2 grams of protein is kept by a medium-sized sweet potato, rendering it a bad source of protein. Sweet potatoes contain sporamines, special proteins that makeup over 80% of their total protein content.

The sporamins are produced once the plant is exposed to physical damage to promote healing. Recent research suggests they may possess antioxidant properties. Despite being relatively low in protein, sweet potatoes in many developing countries are an important source of the macronutrient.

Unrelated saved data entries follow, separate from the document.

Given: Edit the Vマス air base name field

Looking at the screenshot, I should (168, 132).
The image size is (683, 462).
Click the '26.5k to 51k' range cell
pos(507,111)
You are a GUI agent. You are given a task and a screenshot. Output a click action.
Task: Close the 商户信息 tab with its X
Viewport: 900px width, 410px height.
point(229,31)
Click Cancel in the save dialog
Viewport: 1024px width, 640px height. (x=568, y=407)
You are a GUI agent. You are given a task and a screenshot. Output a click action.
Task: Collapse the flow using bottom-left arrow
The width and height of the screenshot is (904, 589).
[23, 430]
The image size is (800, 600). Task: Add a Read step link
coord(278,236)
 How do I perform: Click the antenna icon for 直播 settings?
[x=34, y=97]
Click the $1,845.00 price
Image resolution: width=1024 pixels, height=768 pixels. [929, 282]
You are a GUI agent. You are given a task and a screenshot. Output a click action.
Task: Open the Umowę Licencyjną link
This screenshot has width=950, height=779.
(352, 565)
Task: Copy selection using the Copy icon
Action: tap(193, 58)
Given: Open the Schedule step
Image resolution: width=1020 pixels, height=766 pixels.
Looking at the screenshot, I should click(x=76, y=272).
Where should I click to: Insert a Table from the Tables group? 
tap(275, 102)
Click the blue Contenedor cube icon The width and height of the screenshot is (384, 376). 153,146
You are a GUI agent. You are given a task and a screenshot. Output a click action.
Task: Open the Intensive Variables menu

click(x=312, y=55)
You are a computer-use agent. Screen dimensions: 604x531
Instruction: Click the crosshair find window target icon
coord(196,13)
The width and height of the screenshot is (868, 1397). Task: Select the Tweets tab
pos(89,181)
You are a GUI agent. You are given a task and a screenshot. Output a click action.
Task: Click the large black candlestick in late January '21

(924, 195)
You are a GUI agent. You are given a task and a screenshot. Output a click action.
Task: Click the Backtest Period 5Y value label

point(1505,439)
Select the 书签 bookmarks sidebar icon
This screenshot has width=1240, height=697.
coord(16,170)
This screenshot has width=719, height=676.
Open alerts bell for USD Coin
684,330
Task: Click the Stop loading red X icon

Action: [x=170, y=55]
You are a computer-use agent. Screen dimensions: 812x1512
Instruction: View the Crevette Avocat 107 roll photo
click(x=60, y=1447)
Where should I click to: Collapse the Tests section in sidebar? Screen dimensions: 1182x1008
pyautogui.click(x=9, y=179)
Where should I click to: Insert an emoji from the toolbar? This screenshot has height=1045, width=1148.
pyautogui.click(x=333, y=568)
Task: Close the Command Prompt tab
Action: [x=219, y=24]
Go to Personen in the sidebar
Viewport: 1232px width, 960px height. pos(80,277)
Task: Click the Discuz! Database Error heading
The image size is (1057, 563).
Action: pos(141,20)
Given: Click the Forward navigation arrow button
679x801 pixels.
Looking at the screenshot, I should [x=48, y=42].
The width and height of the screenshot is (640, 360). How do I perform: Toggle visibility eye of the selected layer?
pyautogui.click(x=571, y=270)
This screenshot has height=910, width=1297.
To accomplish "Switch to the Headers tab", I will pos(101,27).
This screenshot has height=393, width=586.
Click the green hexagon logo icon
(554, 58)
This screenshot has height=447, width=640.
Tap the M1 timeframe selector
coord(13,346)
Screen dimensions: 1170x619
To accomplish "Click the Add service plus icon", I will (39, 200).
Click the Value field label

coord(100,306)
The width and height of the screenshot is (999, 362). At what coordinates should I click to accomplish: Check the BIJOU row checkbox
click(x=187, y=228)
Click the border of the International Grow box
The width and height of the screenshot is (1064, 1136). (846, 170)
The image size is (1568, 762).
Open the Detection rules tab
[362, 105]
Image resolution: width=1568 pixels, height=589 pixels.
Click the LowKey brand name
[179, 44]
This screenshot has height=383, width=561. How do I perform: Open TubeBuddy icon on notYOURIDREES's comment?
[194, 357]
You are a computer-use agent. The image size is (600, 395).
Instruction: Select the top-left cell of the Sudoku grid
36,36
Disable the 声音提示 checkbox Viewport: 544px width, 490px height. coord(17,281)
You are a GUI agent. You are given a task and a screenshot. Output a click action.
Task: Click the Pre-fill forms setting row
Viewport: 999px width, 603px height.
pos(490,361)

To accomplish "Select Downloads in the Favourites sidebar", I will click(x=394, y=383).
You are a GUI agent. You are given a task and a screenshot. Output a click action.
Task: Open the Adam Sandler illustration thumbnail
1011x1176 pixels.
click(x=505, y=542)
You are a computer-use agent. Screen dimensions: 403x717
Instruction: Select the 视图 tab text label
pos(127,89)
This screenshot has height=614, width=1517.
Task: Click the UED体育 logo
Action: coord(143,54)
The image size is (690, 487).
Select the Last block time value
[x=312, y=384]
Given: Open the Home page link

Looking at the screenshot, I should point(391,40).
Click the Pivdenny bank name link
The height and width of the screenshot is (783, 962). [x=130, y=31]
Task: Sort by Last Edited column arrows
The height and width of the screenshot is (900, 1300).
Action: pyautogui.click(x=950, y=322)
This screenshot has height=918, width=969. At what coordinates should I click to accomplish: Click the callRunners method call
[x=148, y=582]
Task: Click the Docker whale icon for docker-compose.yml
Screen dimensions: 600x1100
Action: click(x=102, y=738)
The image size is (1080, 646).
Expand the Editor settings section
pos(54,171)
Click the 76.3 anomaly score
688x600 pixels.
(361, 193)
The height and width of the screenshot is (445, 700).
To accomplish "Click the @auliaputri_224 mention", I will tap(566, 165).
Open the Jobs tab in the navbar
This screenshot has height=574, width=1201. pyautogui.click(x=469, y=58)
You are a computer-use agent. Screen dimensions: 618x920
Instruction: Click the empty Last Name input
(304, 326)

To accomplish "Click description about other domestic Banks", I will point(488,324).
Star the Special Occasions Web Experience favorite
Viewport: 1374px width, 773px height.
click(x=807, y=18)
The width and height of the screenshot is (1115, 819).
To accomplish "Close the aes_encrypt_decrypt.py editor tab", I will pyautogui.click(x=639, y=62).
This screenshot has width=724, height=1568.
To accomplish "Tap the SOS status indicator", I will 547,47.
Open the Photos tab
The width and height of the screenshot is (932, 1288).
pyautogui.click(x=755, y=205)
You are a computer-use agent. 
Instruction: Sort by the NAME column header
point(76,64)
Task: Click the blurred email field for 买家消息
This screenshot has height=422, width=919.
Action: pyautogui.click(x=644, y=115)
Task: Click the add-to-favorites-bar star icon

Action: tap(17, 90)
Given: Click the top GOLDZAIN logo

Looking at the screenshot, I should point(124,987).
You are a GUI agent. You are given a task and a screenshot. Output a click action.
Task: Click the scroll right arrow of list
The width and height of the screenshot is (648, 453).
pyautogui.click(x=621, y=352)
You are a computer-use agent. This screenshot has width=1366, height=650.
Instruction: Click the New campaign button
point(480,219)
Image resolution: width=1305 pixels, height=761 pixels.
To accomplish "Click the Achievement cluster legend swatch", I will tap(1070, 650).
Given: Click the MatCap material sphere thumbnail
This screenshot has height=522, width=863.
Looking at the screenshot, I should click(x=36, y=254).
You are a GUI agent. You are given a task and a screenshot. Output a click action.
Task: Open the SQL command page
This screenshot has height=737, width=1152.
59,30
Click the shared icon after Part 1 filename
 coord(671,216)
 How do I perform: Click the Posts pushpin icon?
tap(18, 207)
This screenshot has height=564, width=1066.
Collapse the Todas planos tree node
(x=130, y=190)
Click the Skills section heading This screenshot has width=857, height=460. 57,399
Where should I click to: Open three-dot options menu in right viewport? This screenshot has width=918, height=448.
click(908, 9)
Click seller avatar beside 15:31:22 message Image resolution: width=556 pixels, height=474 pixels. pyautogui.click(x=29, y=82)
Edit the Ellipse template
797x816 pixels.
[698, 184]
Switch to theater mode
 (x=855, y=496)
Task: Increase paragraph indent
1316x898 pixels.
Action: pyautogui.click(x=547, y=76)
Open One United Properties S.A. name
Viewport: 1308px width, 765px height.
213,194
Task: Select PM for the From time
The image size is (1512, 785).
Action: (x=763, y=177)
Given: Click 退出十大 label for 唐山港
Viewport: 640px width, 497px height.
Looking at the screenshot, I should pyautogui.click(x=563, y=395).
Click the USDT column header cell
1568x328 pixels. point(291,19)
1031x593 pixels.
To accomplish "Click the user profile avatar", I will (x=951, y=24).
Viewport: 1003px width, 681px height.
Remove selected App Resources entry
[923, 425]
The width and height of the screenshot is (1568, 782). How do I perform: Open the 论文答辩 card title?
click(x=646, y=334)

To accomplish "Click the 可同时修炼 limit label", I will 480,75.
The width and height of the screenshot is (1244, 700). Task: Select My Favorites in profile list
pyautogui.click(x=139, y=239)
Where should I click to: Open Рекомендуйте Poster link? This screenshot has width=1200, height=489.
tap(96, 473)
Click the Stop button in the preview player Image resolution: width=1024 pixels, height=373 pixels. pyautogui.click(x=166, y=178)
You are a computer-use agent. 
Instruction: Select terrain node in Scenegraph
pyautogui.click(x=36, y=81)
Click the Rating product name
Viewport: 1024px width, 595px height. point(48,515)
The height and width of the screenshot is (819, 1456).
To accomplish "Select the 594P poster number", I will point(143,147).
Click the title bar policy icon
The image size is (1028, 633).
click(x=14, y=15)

So, sweet potatoes are made predominantly of carbohydrates. Most of the carbohydrates, followed by fiber, derive from starch. This root vegetable also has relatively low protein content but is still an essential source of protein in many developing countries

Vitamins and minerals

 

An excellent source of beta carotene, vitamin C, and potassium is sweet potatoes. In this vegetable the most plentiful of vitamins and minerals are:

Pro-vitamin A. Sweet potatoes are rich in beta carotene that can be converted into vitamin A by your body. This vegetable contains only 3.5 ounces (100 grams) of the recommended daily amount of this vitamin.

Vitamin C. This antioxidant can reduce the duration of the common cold and enhance the health of the skin.

Potassium. Potassium. This mineral, which is essential for blood pressure regulation, will decrease your risk of heart disease.

Mangana. For growth , development and metabolism this trace mineral is essential.

B6 vitamins. This vitamin plays a major role in the energy conversion of food.

The B5 vitamin. This vitamin is also known as pantothenic acid and is present in almost all foods to some degree.

Vitamin E. This strong fat-soluble antioxidant may help prevent oxidative damage to your body.

Sweet potatoes are, thus, an excellent source of beta-carotene, vitamin C, and potassium. They are a good source of many other minerals and vitamins as well.